Je me frotte les yeux, dans le cirage.
Je n'ai pas de temps à perdre, et je m'extirpe des bras de morphée dans un effort colossal.

-Oui, bien sûr, je te suis.

En entrant dans le coeur forestier, je suis surpris par la facilité avec laquelle se déplace la piromane, dans un lieu si hostile. Ses pieds savent exactement où se poser, si bien qu'elle regarde toujours au loin, vers son objectif.

Un petit ruisseau sinue dans la forêt. Selon Nao, on peut atteindre le fleuve de Babel en suivant son cours.

L'eau est claire et parsemée de petits rochers moussus. La pelouse est verte, l'herbe fraiche. Des rayons de soleil parviennent à franchir l'épaisse toiture végétale, projetant de petites tâches lumineuses dans la forêt.

Il me reste beaucoup de questions sans réponse, sur Nao et sur moi-même.
J'espère que mon voyage m'apportera des certitudes.

Cela fait une bonne heure que je cours pour suivre Nao.
Je fatigue, mais je ne pensais pas tenir autant. Je m'arrête.
Nao n'apprécie pas trop.

-Quoi ? Déjà essouflé ?

-Un peu, oui. Je gambade pas souvent dans ces bois, moi.

-C'est la première fois que je vais si loin toute seule.

Ok, c'est officiel, je suis nul à chier.

Ici, la forêt est plus dense. Les arbres s'étendent à l'infini, on perçoit avec peine leurs sommets.

Nao semble fixer quelque chose, mais je ne vois rien.

-Qu'est ce qu'il y a ?

Elle pointe du doigt le ruisseau.

- Regarde bien.

Une biche s'abreuve sur la rive.

Son pelage est fin, parsemé de légères taches blanches.

Je la mangerai bien, mais nous devrions arriver à Babel demain, et il y a plein d'auberges.

La biche m'a aperçu, elle me dévisage.

Ses yeux sont d'un noir onix. Ils m'absorbent de leur profondeur.

Depuis que nous sommes arrêtés, j'ai du mal à récupérer mon souffle. L'air semble disparaître à chaque inspiration, et de la brume épaisse sort des entrailles de la terre.

-Nao ! Tu sais ce qu'il se passe ?

Elle n'est plus là, la biche non plus.
La brume s'est épaissie subitement.
En l'espace d'un instant, je suis de nouveau pomé dans la forêt, et l'oppression que je ressens ne disparait pas.
J'hurle, mais impossible de trouver Nao.
Je ne vois qu'à peine le bout de mes pieds.
Le sentier principal aurait-il été plus sûr ?

Malgré cette perte de sens, j'entends encore le bruit clair du ruisseau.

Je ne retrouverai pas Nao.
Tant pis, il me faut avancer, tout écoutant le gentil glouglou de l'eau.

(note de l'auteur: j'aime la sonorité du mot "glouglou")

Je marche, pas après pas, de peur de me cogner contre un arbre.

Il y a une petite heure, le soleil était haut dans le ciel. Maintenant, je ne distingue qu'une lueur lunaire dans la brume.

À chaque pas, il fait un peu plus sombre.

J'entends toujours le ruisseau, mon oreille ne se trompe pas.
J'ai peur, mais je dois m'économiser pour ne pas manquer d'oxygène. Tout stress serait inutile.
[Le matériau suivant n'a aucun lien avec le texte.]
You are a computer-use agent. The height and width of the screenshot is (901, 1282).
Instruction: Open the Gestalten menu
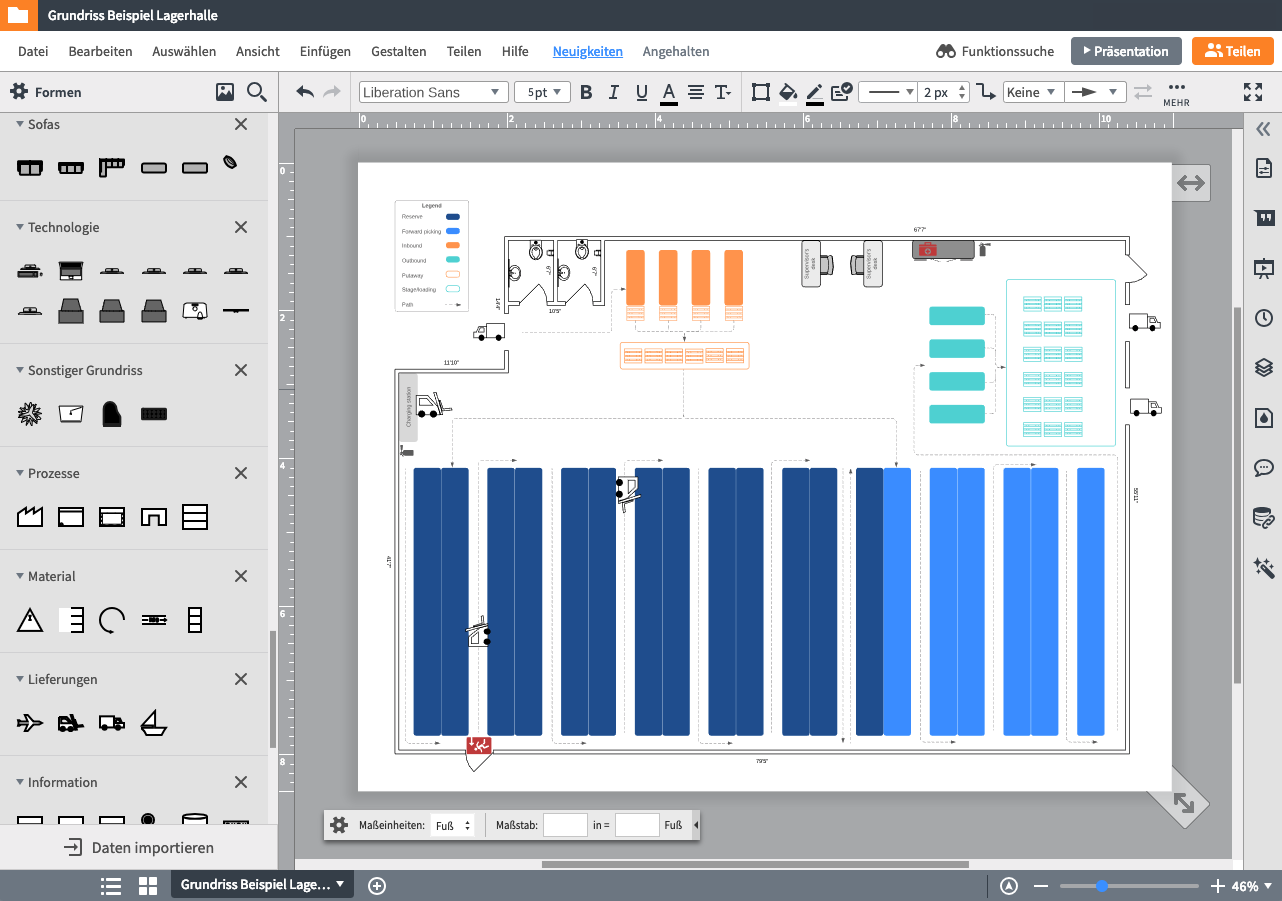coord(398,51)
La terre devient boueuse. Depuis mon réveil, je porte de simples chaussures noires, mais si ça continue, ces dernières vont finir en lambeaux.
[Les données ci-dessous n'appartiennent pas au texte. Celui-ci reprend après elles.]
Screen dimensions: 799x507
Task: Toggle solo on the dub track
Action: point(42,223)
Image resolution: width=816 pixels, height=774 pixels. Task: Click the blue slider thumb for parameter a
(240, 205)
J'entends un ample "ploc" à chacun de mes pas.

Bientôt, de l'eau m'arrive aux genoux.

J'ai beau chercher la rive, le niveau de l'eau ne diminue pas, bien au contraire.
Il n'y a pourtant pas de courant, et il ne pleut pas.
L'eau semble sortir de la terre.

Je décide de m'arrêter, et d'attendre quelques minutes.
L'élévation du niveau de l'eau faiblit petit à petit.

C'est déjà ça, mais je suis embêté. Je ne peut pas rester immobile, je mourrai de faim et de soif. Heureusement, l'eau n'est pas froide.

Au bout de plusieurs minutes, je sens un léger courant le long de mes jambes.

Il doit forcément suivre la direction de Babel.

Je fais donc un pas dans le sens du courant.
Subitement, il s'intensifie.
L'eau monte drastiquement.
Elle atteint mon torse en à peine dix secondes, et je force sur mes pieds pour ne pas céder face au mouvement de cette masse liquide.

Je respire à pleins poumons et force sur mes pieds, mais ma résistance est vaine, face au courant tempétueux.

Une vague s'abat violemment sur moi.

Je lâche prise. Je ne vois rien et n'entends que le bruit sourd du déluge.

Je m'agite tant bien que mal, pour chercher de l'air, mais il s'échappe, laissant place à l'eau agitée.

Une immense vague se brise de nouveau sur moi.

je coule dans des profondeurs abyssales.

Je tente de remonter à la surface, mais un courant intense me fait sombrer.

Je n'ai plus d'air. Mon diaphragme se contracte et ma bouche s'ouvre. Les dernières bulles d'air qu'il me reste sont libérées.